I directed anyone with a card with an integer value to put it up on the clothesline.  Immediately, the students with integer cards (-5, -4, +3, etc.) got up and started coordinating to place their cards at the appropriate locations.  A moment later, a student said to me, “My card has √16.  That’s just 4.  Am I supposed to put my card up there, too?”

In keeping with my style, I answered with a question of my own, “Does your card have an integer value?”

Realizing the vagueness of my direction, the student got up and clipped his card over +4.  A couple other students asked me similar questions and I gave similar responses.  Within a minute or two, all of the students in the room with perfect square roots realized that they needed to put their cards up on the clothesline.  It was pretty cool to see the realization dawn on student after student.

After a little discussion about what students did and asking about some cards (a couple students with perfect square roots clipped their cards next to an integer, but were able to tell me it should be in the exact same place as an integer), I directed any student with any remaining card to put hang it up on the clothesline.


I only took a picture of the final product after class, so here’s a drawing of that the activity looked like as it was happening.

I didn’t say much as students moved around and I watched intently as I saw students stopping, putting a card for an irrational square root between the two closest integers, then moving it closer to a particular integer.  One student put √48 really close to +7, while another put √43 close to halfway between +6 and +7. A student with -√11 changed his mind about whether it should go between -2 and -3 or -3 and -4.  One student still working on the square root thing put √5 on 5.  It was really interesting to see two students repeatedly swapping the order of √2, 1.5, and √3 over and over again.  They finally settled on placing √2 closer to +1, 1.5 halfway between +1 and +2, and placing √3 near where 2/3 would have been.

I tweeted a picture of part of the final product:

When it was all settled, I brought everyone to attention and began asking about specific cards.  Everyone was in agreement about some cards.  For example, everyone agreed √48 should be slightly before +7 because +7 is √49.  Similar reasons were given for other cards, but some cards led to disagreement.  For instance, I asked about the placement of √2, 1.5, and √3.  One student said √3 should be on 1.5 because 1.5 was half of 3 (we’re still working through that misconception).  There was some buzz in the room about the cards until one person raised a hand and calmly said, “2 is closer to 1 than 4, so √2 needs to be closer to √1 than √4. It’s the same idea for √3.”

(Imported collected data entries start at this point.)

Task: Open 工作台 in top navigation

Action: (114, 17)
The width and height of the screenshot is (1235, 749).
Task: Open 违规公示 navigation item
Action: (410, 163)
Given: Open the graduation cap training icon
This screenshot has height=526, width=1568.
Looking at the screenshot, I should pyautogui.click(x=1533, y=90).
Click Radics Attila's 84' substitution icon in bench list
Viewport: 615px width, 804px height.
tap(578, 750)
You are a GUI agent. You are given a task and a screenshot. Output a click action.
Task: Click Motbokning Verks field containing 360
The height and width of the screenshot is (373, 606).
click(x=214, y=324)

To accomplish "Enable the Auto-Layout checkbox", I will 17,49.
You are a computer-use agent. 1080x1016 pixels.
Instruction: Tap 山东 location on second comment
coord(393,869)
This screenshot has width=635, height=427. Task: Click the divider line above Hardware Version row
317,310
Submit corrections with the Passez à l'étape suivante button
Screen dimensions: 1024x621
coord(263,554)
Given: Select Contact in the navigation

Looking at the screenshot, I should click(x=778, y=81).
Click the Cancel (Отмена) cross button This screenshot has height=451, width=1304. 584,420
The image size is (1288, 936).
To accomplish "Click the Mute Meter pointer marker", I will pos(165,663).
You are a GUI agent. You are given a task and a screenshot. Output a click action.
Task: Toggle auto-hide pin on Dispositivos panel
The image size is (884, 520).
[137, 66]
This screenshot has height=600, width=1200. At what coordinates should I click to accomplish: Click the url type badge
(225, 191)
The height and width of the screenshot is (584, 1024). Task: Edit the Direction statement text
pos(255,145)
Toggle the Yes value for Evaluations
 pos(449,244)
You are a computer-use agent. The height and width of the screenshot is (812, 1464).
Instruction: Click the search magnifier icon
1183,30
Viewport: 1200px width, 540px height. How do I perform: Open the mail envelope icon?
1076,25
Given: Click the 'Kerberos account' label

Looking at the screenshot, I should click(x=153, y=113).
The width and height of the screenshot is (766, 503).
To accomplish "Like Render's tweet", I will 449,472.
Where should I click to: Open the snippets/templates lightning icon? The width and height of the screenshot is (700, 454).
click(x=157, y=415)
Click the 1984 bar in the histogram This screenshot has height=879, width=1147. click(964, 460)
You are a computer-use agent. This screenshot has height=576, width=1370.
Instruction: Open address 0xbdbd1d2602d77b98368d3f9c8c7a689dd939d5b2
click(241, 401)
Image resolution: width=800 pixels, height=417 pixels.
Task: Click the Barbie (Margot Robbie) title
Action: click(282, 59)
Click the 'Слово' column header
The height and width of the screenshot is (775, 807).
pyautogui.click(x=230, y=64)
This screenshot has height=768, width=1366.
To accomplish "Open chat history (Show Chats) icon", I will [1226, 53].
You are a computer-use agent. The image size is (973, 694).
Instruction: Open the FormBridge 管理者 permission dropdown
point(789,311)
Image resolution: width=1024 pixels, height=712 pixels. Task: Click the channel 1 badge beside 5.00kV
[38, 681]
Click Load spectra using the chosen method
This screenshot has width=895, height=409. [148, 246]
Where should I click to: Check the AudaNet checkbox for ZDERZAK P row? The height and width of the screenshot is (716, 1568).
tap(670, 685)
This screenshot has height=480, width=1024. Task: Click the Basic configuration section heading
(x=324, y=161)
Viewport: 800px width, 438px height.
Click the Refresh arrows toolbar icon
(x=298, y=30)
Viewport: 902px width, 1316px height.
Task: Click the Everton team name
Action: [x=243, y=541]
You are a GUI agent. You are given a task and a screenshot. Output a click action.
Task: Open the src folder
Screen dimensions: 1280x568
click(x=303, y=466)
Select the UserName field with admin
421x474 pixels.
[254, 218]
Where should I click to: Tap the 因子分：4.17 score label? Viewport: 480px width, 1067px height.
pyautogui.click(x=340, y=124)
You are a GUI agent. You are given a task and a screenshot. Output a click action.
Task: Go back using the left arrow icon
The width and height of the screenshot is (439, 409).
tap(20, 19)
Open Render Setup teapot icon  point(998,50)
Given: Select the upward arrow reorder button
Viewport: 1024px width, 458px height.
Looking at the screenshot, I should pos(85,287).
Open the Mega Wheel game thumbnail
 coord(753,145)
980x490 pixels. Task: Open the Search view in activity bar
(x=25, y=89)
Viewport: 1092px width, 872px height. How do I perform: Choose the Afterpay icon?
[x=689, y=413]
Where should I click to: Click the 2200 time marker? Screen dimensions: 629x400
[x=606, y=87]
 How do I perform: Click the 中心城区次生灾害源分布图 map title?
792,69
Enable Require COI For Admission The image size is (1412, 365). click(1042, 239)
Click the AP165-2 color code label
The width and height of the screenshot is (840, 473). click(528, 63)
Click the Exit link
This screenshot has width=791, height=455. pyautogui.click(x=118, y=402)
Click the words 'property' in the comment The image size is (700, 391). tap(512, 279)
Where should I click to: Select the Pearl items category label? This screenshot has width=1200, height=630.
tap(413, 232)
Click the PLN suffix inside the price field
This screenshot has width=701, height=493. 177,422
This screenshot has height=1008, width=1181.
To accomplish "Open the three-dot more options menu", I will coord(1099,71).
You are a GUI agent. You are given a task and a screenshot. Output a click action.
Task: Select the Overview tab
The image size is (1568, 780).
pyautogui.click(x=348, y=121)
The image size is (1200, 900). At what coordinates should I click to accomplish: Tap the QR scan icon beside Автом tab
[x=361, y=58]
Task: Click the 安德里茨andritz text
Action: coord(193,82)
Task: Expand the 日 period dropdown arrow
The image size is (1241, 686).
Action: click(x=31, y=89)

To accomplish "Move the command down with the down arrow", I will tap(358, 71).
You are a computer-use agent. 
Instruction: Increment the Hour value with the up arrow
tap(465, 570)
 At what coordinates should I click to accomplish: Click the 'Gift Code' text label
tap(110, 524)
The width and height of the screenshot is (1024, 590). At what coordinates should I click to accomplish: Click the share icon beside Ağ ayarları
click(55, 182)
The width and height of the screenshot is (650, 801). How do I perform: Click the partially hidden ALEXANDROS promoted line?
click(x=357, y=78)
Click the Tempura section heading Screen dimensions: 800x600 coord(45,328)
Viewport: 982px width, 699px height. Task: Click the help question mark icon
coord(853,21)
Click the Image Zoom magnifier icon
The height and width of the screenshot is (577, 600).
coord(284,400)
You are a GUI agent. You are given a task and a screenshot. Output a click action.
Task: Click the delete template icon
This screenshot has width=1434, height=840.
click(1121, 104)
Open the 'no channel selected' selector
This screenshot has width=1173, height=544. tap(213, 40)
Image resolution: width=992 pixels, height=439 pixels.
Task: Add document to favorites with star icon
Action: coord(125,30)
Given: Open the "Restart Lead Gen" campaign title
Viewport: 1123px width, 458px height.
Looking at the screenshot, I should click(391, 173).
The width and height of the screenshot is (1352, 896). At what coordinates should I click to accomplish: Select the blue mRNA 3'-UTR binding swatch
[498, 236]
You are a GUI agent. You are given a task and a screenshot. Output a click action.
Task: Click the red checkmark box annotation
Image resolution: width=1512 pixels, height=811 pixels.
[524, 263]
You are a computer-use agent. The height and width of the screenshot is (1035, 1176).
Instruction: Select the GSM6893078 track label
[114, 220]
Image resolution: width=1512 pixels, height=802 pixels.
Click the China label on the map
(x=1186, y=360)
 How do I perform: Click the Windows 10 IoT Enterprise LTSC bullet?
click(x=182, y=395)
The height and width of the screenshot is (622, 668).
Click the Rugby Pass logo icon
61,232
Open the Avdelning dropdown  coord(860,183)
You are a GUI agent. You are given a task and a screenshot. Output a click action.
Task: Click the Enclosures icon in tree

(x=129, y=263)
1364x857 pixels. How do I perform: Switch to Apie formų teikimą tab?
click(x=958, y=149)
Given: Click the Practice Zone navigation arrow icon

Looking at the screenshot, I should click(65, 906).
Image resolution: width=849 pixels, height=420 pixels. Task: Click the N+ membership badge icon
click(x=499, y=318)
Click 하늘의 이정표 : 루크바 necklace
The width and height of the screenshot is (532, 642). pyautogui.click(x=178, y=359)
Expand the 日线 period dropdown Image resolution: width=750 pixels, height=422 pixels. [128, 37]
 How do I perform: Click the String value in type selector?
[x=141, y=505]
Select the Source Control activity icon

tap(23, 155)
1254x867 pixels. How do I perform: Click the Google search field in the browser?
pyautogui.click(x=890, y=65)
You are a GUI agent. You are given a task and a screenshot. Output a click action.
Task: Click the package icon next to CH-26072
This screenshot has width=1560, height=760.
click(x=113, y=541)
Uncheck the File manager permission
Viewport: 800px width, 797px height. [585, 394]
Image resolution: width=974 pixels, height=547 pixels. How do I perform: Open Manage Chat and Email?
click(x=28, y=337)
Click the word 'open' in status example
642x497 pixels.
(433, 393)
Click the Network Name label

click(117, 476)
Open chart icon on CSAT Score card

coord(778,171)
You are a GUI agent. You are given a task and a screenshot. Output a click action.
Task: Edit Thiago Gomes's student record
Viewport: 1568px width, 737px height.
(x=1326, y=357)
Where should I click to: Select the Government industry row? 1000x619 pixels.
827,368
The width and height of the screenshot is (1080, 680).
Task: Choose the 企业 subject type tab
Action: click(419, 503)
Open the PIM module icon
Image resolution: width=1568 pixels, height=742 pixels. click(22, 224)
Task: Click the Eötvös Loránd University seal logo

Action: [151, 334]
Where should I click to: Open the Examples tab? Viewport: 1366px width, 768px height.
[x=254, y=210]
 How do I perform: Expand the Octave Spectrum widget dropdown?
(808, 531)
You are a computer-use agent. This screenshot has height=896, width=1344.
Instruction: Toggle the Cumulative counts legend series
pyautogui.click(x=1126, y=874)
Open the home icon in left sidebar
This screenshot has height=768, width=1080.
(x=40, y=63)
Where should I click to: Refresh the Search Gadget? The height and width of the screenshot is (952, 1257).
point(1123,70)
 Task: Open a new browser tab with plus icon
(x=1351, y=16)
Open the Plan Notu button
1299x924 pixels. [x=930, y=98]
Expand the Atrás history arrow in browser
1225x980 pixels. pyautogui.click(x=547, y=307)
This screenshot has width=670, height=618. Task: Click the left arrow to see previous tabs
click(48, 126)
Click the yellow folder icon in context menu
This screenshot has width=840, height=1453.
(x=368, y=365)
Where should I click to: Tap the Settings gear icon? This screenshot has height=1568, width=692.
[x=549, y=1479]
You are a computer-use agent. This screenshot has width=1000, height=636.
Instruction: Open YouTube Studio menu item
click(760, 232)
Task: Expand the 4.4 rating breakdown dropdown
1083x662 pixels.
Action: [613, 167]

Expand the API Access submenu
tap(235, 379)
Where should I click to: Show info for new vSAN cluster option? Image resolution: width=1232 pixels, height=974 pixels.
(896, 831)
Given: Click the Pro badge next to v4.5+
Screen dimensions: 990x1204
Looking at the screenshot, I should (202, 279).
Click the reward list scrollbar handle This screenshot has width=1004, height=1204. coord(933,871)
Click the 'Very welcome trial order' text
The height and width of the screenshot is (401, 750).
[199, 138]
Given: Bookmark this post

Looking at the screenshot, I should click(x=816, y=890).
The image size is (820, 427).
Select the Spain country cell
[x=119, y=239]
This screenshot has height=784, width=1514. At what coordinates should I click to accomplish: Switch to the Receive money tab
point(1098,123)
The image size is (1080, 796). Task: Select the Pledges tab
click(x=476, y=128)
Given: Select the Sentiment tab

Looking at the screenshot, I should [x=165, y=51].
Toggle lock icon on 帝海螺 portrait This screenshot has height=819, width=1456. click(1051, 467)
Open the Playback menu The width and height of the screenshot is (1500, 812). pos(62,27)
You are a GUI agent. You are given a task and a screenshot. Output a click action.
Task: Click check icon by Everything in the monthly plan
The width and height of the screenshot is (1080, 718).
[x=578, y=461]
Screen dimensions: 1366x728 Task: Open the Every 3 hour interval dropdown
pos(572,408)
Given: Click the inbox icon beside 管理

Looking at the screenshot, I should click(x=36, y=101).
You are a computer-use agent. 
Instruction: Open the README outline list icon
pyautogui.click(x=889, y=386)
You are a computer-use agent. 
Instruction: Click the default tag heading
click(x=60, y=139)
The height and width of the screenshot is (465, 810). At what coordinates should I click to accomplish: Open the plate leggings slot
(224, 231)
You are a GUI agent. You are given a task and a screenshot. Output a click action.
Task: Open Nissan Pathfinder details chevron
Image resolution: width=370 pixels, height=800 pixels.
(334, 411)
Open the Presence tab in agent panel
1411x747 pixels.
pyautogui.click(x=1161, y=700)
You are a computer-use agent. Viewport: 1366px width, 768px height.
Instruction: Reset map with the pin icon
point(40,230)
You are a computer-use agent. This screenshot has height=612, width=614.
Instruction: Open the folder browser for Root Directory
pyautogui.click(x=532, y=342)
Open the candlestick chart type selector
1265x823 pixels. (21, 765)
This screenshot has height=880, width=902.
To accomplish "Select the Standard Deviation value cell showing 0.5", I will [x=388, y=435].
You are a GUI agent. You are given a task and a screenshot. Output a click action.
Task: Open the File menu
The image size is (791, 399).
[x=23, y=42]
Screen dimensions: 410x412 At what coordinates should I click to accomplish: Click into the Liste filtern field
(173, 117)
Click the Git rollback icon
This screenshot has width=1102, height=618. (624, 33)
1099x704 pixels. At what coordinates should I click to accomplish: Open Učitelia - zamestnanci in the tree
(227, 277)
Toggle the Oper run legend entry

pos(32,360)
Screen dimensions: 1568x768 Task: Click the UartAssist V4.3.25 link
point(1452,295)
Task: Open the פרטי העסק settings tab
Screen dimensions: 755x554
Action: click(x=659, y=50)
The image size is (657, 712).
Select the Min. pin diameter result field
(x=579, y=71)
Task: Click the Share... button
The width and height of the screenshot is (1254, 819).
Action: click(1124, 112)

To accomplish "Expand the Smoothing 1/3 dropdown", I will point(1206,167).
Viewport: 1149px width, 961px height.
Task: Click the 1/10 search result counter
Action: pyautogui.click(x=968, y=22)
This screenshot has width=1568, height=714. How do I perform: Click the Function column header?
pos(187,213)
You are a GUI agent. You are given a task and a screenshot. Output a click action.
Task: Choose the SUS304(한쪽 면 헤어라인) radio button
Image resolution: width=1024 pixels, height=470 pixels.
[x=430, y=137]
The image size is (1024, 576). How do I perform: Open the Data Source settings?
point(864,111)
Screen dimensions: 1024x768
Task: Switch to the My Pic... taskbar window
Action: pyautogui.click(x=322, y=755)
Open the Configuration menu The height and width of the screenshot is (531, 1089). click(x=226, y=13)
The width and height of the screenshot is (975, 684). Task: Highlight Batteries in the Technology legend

There was at least one audible, “Oh, I get this now,” after that statement.

Discussing a couple more cards, I concluded by emphasizing to students the thinking process they did for plotting irrational numbers.  They created a number line with equal intervals.  They matched perfect square roots with integers, then they used those values to estimate where an irrational square root needed to be placed.  It wasn’t random.  Even though we’ll never be able to place the irrational square roots in their exact locations on the number line, we got close because of the thinking we did with the number line we made.

Future Improvements:

Some students were slipping into social conversations as the activity passed the 20 minute mark.  Next time, I think I’ll either use more cards (some students only placed one card the whole activity) or set up multiple clotheslines in the room.  Some of the discussion I had with the whole class might have happened naturally if I challenged groups of 4 to create their own clothesline.  Also, I want to slide into approximating irrational square roots with mixed numbers on the same day.  I needed to pick up with approximating the following day, which was fine; however, I think the process would have been easier if I was able to ground it in the concept of plotting on a number line.

Overall, the Clothesline activity was a good way to get kids thinking about irrational square roots using a number line.  There were elements of concept building, practice, and revision built into the activity.  I also liked the way I was able to see the product of kids thinking as they moved cards they originally placed elsewhere.